Sie spielen immer. Überhaupt mal mit dem Gedanken beschäftigt, auf die Bank zu müssen?

Juan Bernat: Es ist immer die Entscheidung des Trainers. Wenn er mal sagt, dass ich nicht spiele, werde ich das akzeptieren. Ich gehe jetzt nicht davon aus, dass ich unumstrittener Stammspieler bin. Wir wollen natürlich immer alle spielen, spielen, spielen. Aber das geht ja nicht.

David Alaba kommt nun zurück. Hat das Auswirkungen auf Ihren Stellenwert im Team?

Juan Bernat: Ich mag ihn sehr, als Mensch und als Spieler. Bevor er verletzt war, waren wir oft beide in der Startelf. David und ich können in mehreren Positionen spielen, deshalb wird es sicher auch eine Lösung mit uns beiden auf dem Platz geben. Und es ist doch auch schön, immer Konkurrenzkampf zu haben. Ich mag es, herausgefordert zu werden.

Mit Pep können Sie Spanisch reden. Wie läuft die Kommunikation mit dem Rest des Teams?

Juan Bernat: Ein bisschen englisch. Und ansonsten habe ich meinen Dolmetscher Pepe Reina (lacht).

Wie ist Ihr Deutsch?

Juan Bernat: Noch katastrophal! Es ist sehr schwer. Pep und auch Javi Martinez haben viel Vorsprung. Ich habe zwar drei Mal pro Woche Unterricht, aber es geht schleppend voran. Ich muss mich erst mal auf das Englische konzentrieren, danach kommt Deutsch.

Haben Sie ein deutsches Lieblingswort?

Juan Bernat: Ja. Das Wort „Dankeschön“ gefällt mir gut.

Sie kamen im Sommer aus Valencia. Wäre es nicht schön, die Champions League gegen ein spanisches Team zu gewinnen?

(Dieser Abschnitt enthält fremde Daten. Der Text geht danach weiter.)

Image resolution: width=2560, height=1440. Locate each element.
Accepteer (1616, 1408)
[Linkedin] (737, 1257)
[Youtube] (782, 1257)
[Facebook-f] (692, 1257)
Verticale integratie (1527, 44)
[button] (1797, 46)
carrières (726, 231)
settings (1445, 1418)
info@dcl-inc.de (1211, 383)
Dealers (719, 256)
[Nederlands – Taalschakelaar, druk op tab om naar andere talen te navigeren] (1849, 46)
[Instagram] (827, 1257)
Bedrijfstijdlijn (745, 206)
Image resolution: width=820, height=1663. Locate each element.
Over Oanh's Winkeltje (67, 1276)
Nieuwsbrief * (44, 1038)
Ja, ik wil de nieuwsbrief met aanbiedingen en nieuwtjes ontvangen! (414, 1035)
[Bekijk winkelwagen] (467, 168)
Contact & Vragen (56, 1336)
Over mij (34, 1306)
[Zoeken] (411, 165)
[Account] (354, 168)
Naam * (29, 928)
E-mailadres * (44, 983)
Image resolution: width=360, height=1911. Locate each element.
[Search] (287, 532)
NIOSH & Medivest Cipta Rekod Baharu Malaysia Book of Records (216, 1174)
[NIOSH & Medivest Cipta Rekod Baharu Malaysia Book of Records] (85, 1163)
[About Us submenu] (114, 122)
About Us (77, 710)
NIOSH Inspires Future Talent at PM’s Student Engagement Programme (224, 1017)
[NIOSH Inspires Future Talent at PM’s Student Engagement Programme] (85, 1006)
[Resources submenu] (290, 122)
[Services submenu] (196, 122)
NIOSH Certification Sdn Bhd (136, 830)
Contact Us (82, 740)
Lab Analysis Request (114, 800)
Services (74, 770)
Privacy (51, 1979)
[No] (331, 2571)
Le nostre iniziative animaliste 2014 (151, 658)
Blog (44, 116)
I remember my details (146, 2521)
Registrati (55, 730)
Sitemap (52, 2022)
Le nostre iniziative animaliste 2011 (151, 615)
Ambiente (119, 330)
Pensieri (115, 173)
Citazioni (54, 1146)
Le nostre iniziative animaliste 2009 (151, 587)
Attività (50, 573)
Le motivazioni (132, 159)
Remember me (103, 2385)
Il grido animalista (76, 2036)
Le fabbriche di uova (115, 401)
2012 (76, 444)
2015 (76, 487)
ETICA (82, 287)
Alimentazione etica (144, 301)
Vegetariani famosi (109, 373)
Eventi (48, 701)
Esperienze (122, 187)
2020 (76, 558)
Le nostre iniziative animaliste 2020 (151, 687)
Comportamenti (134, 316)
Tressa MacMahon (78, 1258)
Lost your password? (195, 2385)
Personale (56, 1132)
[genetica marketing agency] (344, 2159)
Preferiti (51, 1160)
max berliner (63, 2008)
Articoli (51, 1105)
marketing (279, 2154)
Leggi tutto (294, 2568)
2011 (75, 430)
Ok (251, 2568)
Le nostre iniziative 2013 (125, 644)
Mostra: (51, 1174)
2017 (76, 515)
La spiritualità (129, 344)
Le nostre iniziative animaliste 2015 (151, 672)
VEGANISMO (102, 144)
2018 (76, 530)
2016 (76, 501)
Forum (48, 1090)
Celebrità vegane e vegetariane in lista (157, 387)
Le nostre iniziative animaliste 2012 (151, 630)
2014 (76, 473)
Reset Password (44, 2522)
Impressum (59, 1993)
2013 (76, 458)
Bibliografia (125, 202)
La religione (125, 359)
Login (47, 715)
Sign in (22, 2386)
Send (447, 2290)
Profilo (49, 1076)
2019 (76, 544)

Juan Bernat: Ich will die Champions League einfach gewinnen. Egal gegen wen.

Und wann gelingt Ihnen das erste Tor im FCB-Trikot?

Juan Bernat: In der Rückrunde. Es wird kommen. Da bin ich mir sicher. Aber: Eigentlich ist es auch nicht mein Hauptjob, Tore zu schießen.

Wie jubeln Sie überhaupt, wenn Sie ein Tor schießen?

Juan Bernat:  Also ich ziehe mich jetzt nicht gleich aus auf dem Platz. Ich weiß es ehrlich gesagt nicht. Ich treffe ja nie. Das muss ich spontan entscheiden (lacht).